━━ DATA SUPPLIED
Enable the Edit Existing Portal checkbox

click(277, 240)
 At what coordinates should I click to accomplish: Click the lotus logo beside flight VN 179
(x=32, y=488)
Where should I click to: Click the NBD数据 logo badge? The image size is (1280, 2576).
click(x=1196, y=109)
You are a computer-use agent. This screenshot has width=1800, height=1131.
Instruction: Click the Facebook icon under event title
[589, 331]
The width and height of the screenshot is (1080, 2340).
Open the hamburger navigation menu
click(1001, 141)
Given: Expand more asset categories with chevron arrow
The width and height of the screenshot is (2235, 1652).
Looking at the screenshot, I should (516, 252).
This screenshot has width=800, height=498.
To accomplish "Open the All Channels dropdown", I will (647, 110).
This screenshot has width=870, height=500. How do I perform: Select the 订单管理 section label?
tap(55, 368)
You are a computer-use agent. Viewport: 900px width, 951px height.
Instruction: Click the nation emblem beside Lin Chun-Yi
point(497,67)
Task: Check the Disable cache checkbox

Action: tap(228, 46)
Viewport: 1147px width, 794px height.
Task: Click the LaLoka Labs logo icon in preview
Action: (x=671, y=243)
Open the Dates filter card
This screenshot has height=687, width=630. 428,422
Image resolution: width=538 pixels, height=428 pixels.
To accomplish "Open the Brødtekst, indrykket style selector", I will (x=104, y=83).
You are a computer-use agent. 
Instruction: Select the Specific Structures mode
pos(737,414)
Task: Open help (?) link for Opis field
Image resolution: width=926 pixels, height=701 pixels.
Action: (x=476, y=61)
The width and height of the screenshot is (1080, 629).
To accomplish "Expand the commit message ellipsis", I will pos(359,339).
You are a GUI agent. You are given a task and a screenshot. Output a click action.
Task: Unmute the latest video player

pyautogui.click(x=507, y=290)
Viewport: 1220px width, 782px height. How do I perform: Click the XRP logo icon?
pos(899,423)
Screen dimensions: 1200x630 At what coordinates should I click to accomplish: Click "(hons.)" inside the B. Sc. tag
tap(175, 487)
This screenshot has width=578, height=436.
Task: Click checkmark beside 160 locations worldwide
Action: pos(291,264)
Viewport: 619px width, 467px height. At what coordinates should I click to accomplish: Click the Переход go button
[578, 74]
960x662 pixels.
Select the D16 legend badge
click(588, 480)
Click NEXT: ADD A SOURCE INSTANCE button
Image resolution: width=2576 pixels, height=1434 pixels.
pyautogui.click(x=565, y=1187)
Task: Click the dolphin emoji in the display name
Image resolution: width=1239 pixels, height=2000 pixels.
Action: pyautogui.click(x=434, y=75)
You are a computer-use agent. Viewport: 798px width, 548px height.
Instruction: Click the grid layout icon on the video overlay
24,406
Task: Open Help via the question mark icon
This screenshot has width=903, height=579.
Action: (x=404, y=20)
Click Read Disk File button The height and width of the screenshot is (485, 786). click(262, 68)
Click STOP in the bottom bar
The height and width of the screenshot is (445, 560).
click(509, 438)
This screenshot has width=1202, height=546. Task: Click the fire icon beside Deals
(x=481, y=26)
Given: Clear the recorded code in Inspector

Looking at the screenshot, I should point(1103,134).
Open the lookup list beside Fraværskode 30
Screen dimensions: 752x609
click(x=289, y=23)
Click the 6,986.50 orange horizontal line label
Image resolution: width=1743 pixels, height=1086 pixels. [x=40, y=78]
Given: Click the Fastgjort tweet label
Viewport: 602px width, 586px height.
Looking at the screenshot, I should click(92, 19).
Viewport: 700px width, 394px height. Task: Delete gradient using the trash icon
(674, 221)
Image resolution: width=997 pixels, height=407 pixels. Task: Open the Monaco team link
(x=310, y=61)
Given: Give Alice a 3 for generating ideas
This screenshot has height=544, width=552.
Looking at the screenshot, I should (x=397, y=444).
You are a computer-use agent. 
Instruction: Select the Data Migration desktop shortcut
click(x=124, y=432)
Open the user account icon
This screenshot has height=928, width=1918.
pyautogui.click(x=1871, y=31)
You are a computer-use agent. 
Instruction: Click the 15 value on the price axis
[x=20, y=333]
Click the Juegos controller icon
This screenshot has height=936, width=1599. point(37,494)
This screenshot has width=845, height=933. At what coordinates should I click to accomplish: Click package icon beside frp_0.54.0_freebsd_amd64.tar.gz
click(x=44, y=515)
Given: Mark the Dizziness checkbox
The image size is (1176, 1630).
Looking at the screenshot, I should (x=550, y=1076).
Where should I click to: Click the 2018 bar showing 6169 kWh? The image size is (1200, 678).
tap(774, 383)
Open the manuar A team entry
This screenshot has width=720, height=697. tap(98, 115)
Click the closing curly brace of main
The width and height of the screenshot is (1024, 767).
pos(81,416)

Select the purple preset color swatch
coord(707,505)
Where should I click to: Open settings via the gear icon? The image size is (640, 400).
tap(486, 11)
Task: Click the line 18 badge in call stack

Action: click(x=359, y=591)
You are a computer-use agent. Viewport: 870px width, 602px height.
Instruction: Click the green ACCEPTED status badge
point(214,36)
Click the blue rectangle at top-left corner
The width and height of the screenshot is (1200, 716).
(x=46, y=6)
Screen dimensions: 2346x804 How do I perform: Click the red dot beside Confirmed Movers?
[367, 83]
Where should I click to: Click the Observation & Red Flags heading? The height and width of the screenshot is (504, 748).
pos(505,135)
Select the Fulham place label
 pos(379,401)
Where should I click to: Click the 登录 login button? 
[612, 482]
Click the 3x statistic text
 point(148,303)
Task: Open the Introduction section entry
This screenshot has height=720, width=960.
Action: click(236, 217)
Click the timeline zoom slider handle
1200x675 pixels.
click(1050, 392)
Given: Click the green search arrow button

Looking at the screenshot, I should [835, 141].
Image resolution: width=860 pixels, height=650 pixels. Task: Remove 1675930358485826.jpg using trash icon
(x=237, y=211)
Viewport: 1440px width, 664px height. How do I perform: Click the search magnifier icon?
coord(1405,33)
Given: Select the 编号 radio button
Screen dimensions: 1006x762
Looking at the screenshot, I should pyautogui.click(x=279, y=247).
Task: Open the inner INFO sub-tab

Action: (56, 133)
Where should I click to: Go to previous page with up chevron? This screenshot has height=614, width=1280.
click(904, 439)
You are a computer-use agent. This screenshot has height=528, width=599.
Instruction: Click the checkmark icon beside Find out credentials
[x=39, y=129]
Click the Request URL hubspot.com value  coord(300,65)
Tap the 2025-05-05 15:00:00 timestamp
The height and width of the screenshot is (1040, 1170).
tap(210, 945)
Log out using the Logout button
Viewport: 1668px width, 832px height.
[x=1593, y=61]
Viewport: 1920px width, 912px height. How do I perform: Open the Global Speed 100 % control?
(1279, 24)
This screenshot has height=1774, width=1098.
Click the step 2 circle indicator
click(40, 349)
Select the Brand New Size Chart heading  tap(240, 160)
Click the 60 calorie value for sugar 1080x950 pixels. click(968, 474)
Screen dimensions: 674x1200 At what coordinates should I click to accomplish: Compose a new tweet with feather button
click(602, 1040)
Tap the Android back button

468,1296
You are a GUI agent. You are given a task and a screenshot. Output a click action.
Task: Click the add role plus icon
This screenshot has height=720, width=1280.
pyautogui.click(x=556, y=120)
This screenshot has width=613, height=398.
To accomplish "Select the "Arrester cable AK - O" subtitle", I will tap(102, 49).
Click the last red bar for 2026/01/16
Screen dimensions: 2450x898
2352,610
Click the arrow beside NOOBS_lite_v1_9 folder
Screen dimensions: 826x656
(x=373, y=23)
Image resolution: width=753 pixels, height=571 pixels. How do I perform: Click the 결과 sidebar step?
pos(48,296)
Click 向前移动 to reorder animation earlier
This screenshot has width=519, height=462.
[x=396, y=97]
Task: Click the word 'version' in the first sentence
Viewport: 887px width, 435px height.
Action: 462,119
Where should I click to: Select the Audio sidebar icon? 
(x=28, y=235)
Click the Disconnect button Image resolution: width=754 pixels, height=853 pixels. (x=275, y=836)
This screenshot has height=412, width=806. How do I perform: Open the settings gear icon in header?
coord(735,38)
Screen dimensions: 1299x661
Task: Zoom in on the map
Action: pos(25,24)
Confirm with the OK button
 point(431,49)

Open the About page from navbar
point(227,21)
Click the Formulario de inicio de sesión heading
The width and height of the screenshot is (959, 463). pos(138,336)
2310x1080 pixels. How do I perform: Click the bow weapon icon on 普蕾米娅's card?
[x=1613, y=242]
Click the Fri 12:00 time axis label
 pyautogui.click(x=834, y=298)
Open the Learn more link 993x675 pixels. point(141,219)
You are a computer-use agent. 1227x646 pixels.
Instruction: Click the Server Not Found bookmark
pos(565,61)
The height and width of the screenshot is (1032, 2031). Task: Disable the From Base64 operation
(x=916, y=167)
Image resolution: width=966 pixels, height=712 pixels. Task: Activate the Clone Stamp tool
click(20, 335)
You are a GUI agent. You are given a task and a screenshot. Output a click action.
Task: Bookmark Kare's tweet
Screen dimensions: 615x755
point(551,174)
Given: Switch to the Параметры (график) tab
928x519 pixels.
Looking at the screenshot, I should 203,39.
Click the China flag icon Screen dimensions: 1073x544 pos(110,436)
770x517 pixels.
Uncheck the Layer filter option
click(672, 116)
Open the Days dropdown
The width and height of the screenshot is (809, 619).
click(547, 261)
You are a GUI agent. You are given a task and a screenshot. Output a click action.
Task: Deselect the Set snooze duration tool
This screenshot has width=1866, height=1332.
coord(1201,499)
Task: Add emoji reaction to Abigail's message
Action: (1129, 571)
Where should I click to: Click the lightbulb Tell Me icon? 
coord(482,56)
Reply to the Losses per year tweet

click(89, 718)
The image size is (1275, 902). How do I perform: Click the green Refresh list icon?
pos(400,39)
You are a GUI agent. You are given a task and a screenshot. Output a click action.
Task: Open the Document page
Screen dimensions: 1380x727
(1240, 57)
━━━━
- _WHAT THIS TASK INVOLVES_: In the listing above, find the lines holding the word "computer" and copy them.

- _REPLY_:
You are a computer-use agent. This screenshot has width=1800, height=1131.
You are a computer-use agent. Viewport: 900px width, 951px height.
You are a computer-use agent. 
You are a computer-use agent. Viewport: 798px width, 548px height.
You are a computer-use agent. 
You are a computer-use agent. 
You are a computer-use agent. Viewport: 870px width, 602px height.
You are a computer-use agent. This screenshot has height=528, width=599.
You are a computer-use agent. 1227x646 pixels.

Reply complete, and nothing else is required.